===== Dataset extract =====
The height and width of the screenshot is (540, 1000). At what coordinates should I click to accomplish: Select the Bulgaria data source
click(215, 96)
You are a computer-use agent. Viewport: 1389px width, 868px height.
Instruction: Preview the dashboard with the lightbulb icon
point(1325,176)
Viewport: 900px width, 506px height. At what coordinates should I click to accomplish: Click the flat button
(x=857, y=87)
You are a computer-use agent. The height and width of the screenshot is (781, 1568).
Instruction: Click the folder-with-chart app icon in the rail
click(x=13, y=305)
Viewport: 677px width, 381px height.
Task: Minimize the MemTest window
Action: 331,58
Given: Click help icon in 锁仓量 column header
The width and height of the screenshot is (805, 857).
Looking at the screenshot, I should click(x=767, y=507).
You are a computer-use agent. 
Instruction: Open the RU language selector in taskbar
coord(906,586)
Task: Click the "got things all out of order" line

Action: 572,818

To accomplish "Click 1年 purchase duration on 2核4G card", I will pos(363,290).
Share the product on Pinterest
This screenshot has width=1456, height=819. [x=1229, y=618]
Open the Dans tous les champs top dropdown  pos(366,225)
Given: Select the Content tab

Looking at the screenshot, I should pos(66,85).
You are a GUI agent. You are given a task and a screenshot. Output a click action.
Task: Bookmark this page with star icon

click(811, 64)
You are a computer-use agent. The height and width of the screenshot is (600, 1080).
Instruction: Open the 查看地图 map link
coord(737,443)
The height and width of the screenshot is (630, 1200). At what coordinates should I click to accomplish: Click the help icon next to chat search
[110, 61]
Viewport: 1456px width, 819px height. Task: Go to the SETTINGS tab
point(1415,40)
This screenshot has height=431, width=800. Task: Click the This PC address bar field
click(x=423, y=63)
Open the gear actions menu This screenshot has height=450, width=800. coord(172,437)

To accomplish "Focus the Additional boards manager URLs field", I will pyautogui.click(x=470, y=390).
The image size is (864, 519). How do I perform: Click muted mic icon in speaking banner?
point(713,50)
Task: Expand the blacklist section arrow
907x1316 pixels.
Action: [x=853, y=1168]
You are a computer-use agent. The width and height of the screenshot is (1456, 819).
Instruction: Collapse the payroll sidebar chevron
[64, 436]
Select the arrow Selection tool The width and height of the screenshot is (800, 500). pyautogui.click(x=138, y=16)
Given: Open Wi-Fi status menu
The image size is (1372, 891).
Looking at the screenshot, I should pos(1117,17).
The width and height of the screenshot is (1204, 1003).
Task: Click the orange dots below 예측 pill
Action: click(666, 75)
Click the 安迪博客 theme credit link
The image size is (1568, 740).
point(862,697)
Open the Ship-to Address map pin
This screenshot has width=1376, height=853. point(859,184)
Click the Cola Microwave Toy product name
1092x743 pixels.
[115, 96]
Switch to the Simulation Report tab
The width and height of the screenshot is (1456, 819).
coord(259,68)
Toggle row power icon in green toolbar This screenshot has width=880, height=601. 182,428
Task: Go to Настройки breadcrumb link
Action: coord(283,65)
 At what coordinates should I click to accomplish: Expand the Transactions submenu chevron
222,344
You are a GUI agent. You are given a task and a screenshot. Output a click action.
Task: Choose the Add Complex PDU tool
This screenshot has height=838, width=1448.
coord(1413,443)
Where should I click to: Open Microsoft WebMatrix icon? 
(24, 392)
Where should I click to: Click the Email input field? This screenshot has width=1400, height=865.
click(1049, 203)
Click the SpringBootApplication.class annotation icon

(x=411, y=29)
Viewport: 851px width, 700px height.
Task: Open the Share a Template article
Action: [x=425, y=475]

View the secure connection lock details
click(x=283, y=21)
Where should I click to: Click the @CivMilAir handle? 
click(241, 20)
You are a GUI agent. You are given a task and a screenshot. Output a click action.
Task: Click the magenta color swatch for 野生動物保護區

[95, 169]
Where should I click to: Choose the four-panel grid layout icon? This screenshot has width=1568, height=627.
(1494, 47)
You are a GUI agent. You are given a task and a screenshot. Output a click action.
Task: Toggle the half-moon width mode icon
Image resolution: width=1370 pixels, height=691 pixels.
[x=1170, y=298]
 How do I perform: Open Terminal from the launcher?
=====
• **Written instruction**
From the items above, pull out every line that contains the word "chevron".

• **Reply**
Instruction: Collapse the payroll sidebar chevron
 At what coordinates should I click to accomplish: Expand the Transactions submenu chevron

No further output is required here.